5. Make at least one spread in my Hand AB so I'll have something to show tomorrow.

If you could have seen the mess I woke to yesterday morning, you would have gone back to bed, or if you were a drinker, would have poured a stiff drink. I did neither, but also forgot to take a "before" shot of how the room looked after Dana and I dumped everything on my craft table and in my craft room after we got back from Hutchinson on Tuesday. Talk about messes.

So early yesterday morning, while the rain was washing everything clean and watering my veggies, I set out to find the table top. After about an hour, I was able to mark off the first task: 1. Put everything away that I took to Kathy's.

Next, I did something that wasn't on my list. I gessoed the box I hope to someday turn into a shadowbox. I got the outside done, at least.

Over the next few hours (I sincerely mean hours), I tested each bottle of fabric paint, thus satisfying from my list:
2. Check all that fabric paint I have from the 80s and pitch any that is no longer any good.

As I started checking, I decided why waste paint, when I could make some backgrounds while testing. As I tested, I wrote "OK" or "?" on each bottle. "?" meant it was still good, but too thick to use on fabric.

AHHH the 80s, where pastel beach colors reigned supreme. However, some of the color combinations were OK, even if I didn't pay much attention to color combinations.

Click on any of these for a larger view.

spread all the paint using an old faux credit card, the heavy plastic one, not the cheaper paper ones they are sending in the mail nowadays.

Glitter paint, texture paint, puffy paint, stretchable paint,

if it was good, it was saved.

Not sure I'll use these in monoprinting, but they sure made some pretty backgrounds,
although I have really gotten over my glitter fetish!
So what did I do with all that paint that was dried up? I dug it out of the bottles and set it out to completely dry. I have heard of "skins," so I figure I can use these in my art one of these days.

And finally, I worked on:
3. Get material and book pages ready for printing.

You can see the material and some of my hand painted paper is there, too, along with coffee filters.
And finally:
4. Go through my stencils, stamps, and other supplies for images to print.

At the top right of the page are leaves, doilies, and such. I did not get out any stamps or stencils, because I was just too tired.
Rita asked yesterday in the comments how I made the gelatin. Sorry, I didn't take any photos. Here is my recipe:

Gelatin for monoprinting:

Non-stick pan (I used an old cake pan)
2 packets of Knox unflavored gelatin per 1 cup of water
You can find this at any grocery store/market in the gelatin section. Each package contains 4 individual packets (I used four packages, which gave me a total of 12 packets of gelatin to which I added 6 cups of water).
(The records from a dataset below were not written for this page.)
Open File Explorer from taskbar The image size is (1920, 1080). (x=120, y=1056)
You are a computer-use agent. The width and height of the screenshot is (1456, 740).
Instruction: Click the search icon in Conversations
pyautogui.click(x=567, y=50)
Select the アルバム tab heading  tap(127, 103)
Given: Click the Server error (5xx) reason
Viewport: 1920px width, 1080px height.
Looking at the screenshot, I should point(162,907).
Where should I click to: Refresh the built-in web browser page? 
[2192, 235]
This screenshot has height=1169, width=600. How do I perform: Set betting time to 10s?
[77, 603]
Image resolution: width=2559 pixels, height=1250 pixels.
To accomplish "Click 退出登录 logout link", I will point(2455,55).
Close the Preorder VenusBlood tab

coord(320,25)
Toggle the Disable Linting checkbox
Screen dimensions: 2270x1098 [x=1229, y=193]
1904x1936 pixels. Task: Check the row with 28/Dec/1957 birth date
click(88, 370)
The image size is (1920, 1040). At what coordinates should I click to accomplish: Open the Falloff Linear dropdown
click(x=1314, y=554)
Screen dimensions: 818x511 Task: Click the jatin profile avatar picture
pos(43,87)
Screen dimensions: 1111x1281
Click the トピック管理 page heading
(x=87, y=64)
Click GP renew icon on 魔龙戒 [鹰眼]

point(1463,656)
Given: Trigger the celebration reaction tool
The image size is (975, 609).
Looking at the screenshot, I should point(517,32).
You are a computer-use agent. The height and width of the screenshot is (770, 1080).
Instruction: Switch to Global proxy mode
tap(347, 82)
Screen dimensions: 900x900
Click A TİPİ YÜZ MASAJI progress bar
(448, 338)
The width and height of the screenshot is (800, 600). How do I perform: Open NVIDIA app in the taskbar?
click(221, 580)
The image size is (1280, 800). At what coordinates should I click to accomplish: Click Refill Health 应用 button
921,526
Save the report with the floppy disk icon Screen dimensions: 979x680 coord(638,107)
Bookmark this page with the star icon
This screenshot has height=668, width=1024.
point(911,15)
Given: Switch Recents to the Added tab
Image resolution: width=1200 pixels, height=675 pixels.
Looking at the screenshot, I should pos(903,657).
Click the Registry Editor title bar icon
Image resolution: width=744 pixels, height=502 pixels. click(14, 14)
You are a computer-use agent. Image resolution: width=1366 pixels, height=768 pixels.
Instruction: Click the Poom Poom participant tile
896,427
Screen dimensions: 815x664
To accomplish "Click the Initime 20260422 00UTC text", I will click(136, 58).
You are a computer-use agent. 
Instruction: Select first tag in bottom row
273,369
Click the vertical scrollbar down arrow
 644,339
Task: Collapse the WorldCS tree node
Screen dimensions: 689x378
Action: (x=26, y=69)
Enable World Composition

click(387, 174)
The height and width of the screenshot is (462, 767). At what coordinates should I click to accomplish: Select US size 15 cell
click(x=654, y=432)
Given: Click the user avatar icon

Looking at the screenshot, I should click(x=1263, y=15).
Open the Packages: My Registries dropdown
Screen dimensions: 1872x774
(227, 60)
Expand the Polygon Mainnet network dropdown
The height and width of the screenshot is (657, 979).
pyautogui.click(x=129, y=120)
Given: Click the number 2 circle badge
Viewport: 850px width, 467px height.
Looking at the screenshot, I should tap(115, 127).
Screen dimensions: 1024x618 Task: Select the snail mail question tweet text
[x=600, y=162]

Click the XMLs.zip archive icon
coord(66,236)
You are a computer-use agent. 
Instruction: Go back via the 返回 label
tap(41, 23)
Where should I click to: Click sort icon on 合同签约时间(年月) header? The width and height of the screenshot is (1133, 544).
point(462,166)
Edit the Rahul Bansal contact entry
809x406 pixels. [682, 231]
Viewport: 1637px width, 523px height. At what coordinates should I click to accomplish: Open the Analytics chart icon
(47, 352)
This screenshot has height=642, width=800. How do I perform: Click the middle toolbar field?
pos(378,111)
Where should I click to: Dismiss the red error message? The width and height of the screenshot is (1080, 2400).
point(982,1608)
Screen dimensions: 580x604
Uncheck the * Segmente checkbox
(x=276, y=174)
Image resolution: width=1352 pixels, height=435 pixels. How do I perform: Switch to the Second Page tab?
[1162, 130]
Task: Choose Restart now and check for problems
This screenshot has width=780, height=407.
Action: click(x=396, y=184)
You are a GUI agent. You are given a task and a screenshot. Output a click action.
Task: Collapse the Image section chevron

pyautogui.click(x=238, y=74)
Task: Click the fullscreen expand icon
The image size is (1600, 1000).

1. Determine the number of gelatin packets you will need by pouring anywhere from 1/2" to 3/4" of water into the pan you will be using.
2. When you have the desired height of the water, which will also be the thickness of your gel block, remove the water to a measuring cup to determine how many cups of water were in the pan. My pan held six cups, so I needed 12 gelatin packets.
3. Pour half the water back into the pan. I put 3 cups in the pan.
4. Add all your packets of gelatin and stir. Allow to swell.
5. The recipe I followed said to pour the remaining boiling water into the mixture, but Dana actually cooked hers on top of the stove. The Quilting Arts article also said to cook on the stove. Since I had trouble getting my gelatin to mix properly, I will do this the next time I try this recipe.
6. Allow to sit for about an hour, then refrigerate. I finally figured out that by allowing the gelatin to cool on my counter, I eliminated any condensation that might have gotten on the gelatin when I put it in the fridge.
7. Allow the gelatin to set up. I left mine overnight, but a couple of hours may be all that are needed.
8. When fully set, remove the gelatin carefully by running a knife around the edge of the pan.
9. Allow the gelatin to sit for awhile so the top dries slightly.

As you read yesterday, I reheated and reset mine by placing it in a microwaveable bowl and microwaving it for 2 minutes. I then poured it back into my pan. Had I been more careful, I would have screened the liquid to remove all the paint from the liquid. Most of it will sink to the bottom, but I have some still on top of mine. I'll take some photos when I do my next set of prints.

1 thoughtful remarks:

~*~Magpie's Nest said...

Love your rich and colorful backgrounds! Great idea using what is on hand!